In this case "everybody" refers to a highly vocal diminutive online community. Outside the Internet no one knows what a pizza gate is.


----------



## rando0675309 (Apr 15, 2020)

Knight said:


> In this case "everybody" refers to a highly vocal diminutive online community. Outside the Internet no one knows what a pizza gate is.



Now they will lol. This is gonna be a text book example of the Streisand Effect at work.


----------



## Buttigieg2020 (Apr 15, 2020)

Knight said:


> In this case "everybody" refers to a highly vocal diminutive online community. Outside the Internet no one knows what a pizza gate is.


Only a diminutive, highly vocal internet community knows what the Microsoft HoloLens is, so it evens out.


----------



## Crunchy Chick (Apr 15, 2020)

rando0675309 said:


> Now they will lol. This is gonna be a text book example of the Streisand Effect at work.

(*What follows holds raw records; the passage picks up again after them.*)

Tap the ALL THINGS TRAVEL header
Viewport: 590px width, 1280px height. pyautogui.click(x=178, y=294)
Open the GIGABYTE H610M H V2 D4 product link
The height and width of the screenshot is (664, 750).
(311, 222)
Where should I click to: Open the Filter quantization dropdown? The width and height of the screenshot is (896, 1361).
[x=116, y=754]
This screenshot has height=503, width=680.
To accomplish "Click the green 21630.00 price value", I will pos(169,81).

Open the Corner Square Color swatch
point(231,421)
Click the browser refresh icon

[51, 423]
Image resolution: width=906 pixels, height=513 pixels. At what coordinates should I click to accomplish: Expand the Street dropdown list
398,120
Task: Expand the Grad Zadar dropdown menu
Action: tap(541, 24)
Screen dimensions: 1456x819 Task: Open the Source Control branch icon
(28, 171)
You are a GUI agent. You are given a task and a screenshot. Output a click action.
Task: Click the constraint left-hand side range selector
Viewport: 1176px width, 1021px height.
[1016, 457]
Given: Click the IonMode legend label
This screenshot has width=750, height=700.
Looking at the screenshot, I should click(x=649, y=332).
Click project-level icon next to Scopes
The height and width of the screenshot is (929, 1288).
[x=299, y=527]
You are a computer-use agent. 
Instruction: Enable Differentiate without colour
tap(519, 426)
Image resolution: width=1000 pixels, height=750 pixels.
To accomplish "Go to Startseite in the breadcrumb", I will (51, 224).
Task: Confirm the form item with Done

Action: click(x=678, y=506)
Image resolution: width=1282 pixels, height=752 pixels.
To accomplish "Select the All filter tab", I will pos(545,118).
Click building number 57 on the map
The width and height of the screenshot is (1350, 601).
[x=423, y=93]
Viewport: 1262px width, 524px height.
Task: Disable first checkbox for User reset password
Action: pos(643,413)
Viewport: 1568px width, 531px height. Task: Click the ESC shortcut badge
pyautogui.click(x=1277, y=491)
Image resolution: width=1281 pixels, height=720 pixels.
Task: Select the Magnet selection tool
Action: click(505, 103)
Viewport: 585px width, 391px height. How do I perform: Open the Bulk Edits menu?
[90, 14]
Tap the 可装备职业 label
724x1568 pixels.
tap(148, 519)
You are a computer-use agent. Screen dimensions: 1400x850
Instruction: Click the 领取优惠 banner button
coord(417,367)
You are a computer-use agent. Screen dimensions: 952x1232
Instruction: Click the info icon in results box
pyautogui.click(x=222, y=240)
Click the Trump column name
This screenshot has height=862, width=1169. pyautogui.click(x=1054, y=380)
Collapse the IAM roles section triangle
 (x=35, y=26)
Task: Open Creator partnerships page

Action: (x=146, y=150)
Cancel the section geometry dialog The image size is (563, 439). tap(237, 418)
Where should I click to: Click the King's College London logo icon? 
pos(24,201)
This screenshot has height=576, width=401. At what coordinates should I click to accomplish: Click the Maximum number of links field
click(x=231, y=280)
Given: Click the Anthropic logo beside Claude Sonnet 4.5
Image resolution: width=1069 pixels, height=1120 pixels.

I doubt it. The people it does reach will hardly take note of a company deleting an advertisement from the web and I doubt anyone's going to write about it aside from aforementioned online community.


----------



## Tim Buckley (Apr 15, 2020)

Can someone explain me why that video was so massively hated? I get that when you research the artist's background she seams like a very shady creepy fuck but I never heard about "spirit cooking" before and I don't think the general public was aware enough to create the backlash.

I'm seriously confused about all this, also the allegations about her "witchcraft" are so over-the-top heinous and horrible it sounds more like a pizza-gate tier conspiracy than reality to me.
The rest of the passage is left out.